Доктор удивленно посмотрел на Чаликову:
— Простите, Наденька, но отчего это вас так волнует?
Надя чуть смутилась:
— Видите ли, Владлен Серапионыч, события
(Не то чтобы Надя сама очень уж верила в то, что только что сказала, просто ей хотелось услышать мнение Серапионыча — не чужого человека в здешних краях).
— Есть многое на свете, друг Надюша, что и не снилась нашим мудрецам, усмехнулся доктор. — Думаю, не очень ошибусь, если предположу, что на столь метафизические мысли вас навел милейший Семен Борисыч Белогорский?
— В известной степени, — осторожно согласилась журналистка. — Нет, впрямую об этом он, конечно, не говорил, но достаточно ясно дал понять, что на болотах творится нечто, так сказать, неподвластное человеческому разуму.

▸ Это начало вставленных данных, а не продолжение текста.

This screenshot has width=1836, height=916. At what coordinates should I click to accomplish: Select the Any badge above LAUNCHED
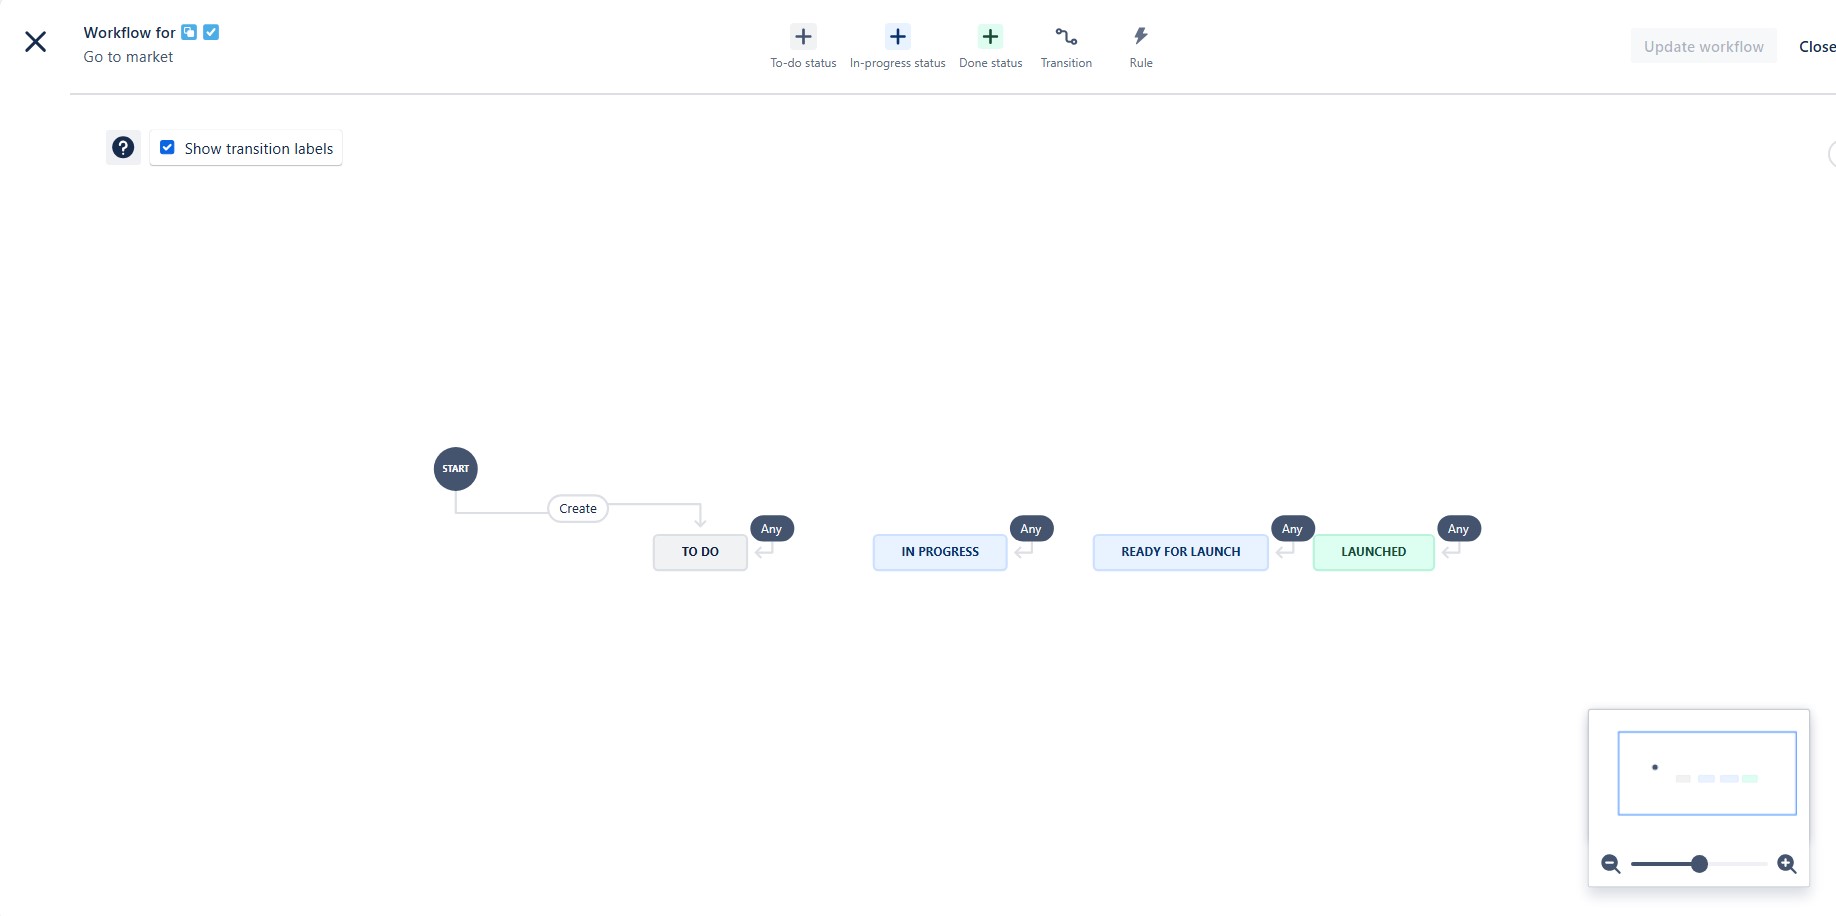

— То есть вы, Наденька, хотите узнать, как это получилось, что образованный человек, не чуждый науке, уверовал в то, во что теперь уже всерьез не верят даже малограмотные деревенские бабки? И не объясняются ли его предостережения просто желанием отвадить вас от болот? — Чаликова закивала, удивившись, что Серапионыч словно бы прочел ее мысли. — Знаете, а ведь я, кажется, смогу в какой-то степени удовлетворить ваше любопытство. Но для этого нам надо вернуться на несколько десятков лет назад и вспомнить, каким образом супруги Белогорские очутились в здешних краях.
Доктор подлил себе в чай еще немного жидкости и поудобнее устроился на стуле — это значило, что он собирается приступить к долгому и увлекательному повествованию. Надя приготовилась слушать — она давно знала о недюжинных способностях Серапионыча как отменного рассказчика.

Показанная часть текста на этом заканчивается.